Of course, no one can predict with certainty a stock market crash, but those who are informed and prepared (as much as one can prepare), will fare better in the wake of a market crash. A survey found that 62 percent of investors whose advisors have talked to them about a crash believe their loss would be less than what their stated exposure to equities would suggest.

Here are a few ways to prepare for a market crash.

Accept that down markets are always a possibility

Stock markets crash from time to time. The timing of a crash may be surprising, but the fact of a down market should never take you by surprise.

Examine your asset allocation

A Forbes article advises, “It’s during a bull market that we should ensure that our asset allocation is both realistic and aligned with our financial objectives. The goal is to have in place an investment plan that we can stick with during a down market.” The worst time to make significant changes to your stock and bond allocations is when equities are in free fall.  

Monitor each fund

Monitor each fund carefully, especially mutual funds or ETF. In fact, studies have found that investors in index funds were more likely to stick to their investment plan in difficult times than those who invest in actively managed funds.

Follow the five-year rule

A golden rule for stock investment is not to invest any money in the market that you will need over the next five years.
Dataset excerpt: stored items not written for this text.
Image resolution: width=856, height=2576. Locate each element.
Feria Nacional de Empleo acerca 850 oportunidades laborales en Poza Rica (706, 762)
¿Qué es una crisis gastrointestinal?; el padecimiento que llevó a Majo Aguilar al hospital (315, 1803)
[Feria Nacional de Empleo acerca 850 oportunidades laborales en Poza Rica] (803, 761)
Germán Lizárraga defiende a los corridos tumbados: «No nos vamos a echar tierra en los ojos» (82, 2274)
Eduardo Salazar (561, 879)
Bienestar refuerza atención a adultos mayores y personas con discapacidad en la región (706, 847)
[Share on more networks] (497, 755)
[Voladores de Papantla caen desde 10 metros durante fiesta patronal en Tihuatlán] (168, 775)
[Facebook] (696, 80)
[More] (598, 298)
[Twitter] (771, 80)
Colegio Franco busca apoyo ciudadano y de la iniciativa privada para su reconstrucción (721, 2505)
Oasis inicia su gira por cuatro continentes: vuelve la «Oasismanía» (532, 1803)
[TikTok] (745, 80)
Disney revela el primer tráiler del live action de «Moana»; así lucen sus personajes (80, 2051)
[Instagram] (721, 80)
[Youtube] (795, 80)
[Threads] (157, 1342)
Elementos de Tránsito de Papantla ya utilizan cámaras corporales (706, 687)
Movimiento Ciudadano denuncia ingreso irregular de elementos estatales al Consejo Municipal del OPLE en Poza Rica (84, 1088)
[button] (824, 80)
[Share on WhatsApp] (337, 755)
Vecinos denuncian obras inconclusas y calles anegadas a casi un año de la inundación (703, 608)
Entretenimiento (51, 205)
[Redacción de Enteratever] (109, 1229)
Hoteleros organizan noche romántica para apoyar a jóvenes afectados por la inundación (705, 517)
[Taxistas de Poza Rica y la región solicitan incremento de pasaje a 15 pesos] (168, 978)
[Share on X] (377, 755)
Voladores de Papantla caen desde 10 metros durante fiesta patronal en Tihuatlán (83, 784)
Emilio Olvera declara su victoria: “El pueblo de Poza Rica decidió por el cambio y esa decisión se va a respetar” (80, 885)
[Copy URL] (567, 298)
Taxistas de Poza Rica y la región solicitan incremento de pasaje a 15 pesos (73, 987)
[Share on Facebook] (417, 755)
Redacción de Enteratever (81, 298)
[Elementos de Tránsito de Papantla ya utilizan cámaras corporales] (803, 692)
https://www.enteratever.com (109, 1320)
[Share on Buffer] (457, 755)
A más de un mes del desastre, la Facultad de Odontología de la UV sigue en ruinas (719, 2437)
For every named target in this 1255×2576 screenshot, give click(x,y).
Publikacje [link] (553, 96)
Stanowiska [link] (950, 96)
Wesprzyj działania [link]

This is especially true for retired individuals and those relying on their investments for daily living expenses. Forbes says, “With at least 5-years worth of expenses out of the market, an investor is more likely to weather a bear market knowing their immediate needs are taken care of.”

Finally, Bogel advises, “Don’t be swayed by the waves of emotion that drive the stock market. He says, invest for the long term and forget the “momentary distractions of what Trump is saying at one news conference or in one tweet.”